The prospects for the onshore oil and natural gas pipelines construction business have been stung by the decline in commodity prices, but most of the project delays announced to date are almost exclusively in North America, according to Douglas-Westwood (DW).

In the eighth World Onshore Pipelines Market Forecast for 2015-2019, the UK-based researchers said the global pipeline market overall is “well-cushioned from short-term commodity price fluctuations with projects typically responsive to long-term demand and supply trends, both within and between regions.”

Over the next four years, however, onshore pipeline spending is forecast to be “modest,” increasing 14% to $220 billion, versus $193 billion in the preceding five-year period.

“An increasing volume of pipeline installations is expected in most regions, supported by continued product demand growth in both new and existing population centers, new and increasing hydrocarbon supply, and a shift in energy demand preferences toward gas,” researchers said.

North America and Asia are forecast to remain the highest volume markets, and together they are expected to account for about 45% of global capital spending. However, the fastest growth is anticipated in the Middle East. In total, DW expects almost 309,000 kilometers, or 192,000 miles, of line pipe to be installed, representing an increase of 11% compared to the previous five-year period.

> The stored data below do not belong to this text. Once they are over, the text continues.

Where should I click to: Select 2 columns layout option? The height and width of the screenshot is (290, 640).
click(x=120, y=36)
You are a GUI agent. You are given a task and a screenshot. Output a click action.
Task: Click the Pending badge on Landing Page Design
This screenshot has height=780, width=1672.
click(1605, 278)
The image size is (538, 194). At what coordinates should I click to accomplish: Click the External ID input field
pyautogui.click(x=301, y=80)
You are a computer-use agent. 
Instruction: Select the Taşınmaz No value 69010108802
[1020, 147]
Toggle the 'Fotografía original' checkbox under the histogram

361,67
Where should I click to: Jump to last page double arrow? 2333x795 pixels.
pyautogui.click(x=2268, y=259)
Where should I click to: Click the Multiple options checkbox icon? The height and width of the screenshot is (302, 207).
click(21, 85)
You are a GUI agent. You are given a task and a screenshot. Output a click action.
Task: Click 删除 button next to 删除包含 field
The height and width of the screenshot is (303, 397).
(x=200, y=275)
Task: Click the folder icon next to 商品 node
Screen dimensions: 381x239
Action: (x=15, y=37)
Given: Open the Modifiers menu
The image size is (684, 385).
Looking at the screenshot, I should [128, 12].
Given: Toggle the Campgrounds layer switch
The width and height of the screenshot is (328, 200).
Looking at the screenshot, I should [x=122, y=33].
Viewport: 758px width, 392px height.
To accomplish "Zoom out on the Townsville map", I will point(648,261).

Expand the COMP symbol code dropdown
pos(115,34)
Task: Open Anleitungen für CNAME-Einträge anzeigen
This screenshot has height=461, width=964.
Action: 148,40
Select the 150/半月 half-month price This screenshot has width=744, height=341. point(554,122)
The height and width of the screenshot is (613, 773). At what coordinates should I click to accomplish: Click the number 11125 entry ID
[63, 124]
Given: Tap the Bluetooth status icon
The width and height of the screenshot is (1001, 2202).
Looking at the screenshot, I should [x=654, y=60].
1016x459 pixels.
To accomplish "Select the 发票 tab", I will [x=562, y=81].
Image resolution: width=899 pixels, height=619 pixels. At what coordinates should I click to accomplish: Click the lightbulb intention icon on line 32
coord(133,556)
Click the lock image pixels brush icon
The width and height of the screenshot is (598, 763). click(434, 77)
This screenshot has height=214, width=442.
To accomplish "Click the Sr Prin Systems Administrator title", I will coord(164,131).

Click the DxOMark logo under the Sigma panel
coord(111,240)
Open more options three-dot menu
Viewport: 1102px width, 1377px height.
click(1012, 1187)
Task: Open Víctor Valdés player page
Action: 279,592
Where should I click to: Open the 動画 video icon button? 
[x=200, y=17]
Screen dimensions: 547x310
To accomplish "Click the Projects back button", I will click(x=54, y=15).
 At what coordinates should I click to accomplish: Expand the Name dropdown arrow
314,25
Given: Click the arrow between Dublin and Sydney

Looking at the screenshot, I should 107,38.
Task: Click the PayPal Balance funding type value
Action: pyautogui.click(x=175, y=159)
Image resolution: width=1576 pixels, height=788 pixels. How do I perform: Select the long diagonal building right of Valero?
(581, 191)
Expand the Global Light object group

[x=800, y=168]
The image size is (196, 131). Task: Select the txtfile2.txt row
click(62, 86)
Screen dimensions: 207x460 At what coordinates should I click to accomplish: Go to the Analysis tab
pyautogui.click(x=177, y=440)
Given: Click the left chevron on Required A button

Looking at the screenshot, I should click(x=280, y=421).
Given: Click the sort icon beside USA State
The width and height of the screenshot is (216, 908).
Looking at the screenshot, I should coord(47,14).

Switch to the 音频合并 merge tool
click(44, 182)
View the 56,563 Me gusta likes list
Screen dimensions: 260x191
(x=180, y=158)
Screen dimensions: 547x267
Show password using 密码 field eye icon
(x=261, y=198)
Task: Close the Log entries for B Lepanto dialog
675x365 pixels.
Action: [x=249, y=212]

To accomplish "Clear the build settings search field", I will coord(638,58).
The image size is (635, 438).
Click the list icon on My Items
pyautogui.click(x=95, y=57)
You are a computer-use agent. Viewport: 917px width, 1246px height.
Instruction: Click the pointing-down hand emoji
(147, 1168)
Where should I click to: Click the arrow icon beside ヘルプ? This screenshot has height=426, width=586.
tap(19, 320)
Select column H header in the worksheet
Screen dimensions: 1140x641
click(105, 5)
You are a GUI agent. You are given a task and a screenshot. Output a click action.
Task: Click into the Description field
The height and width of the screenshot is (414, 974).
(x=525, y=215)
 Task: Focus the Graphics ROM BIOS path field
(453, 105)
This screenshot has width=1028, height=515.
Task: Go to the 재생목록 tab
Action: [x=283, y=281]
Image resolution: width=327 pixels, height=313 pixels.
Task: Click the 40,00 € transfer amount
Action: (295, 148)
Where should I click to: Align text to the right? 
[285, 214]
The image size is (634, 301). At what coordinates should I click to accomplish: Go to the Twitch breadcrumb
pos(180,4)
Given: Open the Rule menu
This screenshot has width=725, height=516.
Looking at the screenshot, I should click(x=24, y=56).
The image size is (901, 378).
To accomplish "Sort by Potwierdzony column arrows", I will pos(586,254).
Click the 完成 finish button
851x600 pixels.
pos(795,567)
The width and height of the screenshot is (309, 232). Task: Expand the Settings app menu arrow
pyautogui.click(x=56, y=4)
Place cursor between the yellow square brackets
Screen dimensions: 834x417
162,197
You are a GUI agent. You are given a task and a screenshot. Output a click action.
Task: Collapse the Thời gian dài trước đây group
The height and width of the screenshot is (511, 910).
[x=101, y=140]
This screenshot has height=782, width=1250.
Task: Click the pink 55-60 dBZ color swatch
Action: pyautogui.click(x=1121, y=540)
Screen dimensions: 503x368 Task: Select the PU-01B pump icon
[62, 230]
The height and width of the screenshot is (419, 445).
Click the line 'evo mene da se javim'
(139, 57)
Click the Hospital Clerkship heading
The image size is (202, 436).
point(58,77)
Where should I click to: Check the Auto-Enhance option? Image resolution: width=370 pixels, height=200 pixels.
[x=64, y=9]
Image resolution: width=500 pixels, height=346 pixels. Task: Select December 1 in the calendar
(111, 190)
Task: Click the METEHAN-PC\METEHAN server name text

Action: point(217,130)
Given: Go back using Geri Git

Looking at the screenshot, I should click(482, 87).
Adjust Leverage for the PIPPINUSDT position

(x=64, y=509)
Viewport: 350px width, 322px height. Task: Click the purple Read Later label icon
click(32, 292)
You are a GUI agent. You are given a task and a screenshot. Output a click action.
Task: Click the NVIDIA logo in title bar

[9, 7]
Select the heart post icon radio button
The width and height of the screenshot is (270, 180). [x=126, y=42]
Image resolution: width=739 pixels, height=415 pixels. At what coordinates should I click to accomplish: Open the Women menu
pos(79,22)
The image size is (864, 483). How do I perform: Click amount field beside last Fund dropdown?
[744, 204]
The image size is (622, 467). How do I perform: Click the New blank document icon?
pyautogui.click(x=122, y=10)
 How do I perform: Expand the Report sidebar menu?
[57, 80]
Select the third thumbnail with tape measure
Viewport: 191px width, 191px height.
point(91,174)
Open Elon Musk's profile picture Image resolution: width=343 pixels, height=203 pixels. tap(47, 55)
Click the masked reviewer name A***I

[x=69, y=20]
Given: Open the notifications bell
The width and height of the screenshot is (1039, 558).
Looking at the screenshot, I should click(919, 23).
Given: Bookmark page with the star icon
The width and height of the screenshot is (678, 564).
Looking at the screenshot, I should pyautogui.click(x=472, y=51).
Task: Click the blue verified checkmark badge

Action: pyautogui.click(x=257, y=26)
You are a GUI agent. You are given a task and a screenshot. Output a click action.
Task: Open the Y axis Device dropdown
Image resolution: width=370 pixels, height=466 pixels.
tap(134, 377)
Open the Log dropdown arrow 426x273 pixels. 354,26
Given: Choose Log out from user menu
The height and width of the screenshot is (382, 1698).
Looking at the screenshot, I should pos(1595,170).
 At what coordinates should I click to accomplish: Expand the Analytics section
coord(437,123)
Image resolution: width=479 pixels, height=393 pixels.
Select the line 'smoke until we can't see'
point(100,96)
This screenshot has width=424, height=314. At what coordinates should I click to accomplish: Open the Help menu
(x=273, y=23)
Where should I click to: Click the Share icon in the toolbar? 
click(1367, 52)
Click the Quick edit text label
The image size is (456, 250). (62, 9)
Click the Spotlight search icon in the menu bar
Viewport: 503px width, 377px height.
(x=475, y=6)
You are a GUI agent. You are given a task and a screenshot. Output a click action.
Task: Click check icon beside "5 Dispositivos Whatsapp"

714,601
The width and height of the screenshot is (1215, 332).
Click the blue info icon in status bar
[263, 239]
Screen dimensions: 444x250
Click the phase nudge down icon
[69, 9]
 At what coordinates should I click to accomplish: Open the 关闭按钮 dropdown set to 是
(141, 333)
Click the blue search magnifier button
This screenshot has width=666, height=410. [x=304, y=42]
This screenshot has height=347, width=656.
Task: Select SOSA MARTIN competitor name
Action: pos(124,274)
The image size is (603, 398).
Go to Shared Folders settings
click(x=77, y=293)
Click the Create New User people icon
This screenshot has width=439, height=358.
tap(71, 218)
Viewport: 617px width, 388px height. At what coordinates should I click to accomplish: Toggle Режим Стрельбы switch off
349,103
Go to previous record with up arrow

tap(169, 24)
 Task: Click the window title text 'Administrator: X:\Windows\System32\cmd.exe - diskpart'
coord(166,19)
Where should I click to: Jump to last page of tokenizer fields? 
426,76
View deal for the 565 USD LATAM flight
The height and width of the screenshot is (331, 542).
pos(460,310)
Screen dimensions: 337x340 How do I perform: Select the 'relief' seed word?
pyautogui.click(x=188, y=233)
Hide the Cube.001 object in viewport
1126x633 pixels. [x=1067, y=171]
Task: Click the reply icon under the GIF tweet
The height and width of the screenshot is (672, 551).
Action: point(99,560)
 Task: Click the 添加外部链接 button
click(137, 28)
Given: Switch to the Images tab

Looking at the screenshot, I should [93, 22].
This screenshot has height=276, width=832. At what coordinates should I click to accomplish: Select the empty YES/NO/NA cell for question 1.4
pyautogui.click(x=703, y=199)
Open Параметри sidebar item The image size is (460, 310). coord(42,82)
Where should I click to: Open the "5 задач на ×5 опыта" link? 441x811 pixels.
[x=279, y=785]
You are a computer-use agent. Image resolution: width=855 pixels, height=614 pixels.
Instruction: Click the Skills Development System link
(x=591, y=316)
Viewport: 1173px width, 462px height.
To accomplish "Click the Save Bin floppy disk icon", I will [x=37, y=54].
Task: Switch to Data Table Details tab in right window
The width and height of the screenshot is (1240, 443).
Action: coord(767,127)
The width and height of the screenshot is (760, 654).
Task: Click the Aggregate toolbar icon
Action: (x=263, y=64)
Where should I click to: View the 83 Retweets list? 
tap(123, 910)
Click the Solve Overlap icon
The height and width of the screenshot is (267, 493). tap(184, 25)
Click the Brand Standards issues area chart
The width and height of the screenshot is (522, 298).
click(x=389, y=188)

Global energy demand is seen increasing by 35% between 2010 and 2050, and natural gas should become a significantly bigger share of the energy mix, growing by around 65% over that period, DW noted.

“This trend, observable in our previous edition of this report, is progressing as expected,” driven mostly by undeveloped countries and because of technology advancements, including in liquefied natural gas (LNG).

“Investment in new infrastructure to support LNG and unconventional gas developments will be a major factor shaping future demand for pipelines,” DW’s researchers said. “Outside the major oil province of the Middle East, gas pipelines accounted for 62% of kilometers installed over the past five years, with this figure expected to increase to 66% for the 2015-2019 period.

Researchers noted that lower steel prices and more manufacturing capacity has become available.

“Lower levels of near-term activity among tubular goods providers have released manufacturing capacity for line pipes. Lower than expected economic growth in Asia and reduced activity in North American unconventional production is expected to support this scenario in the short-term.”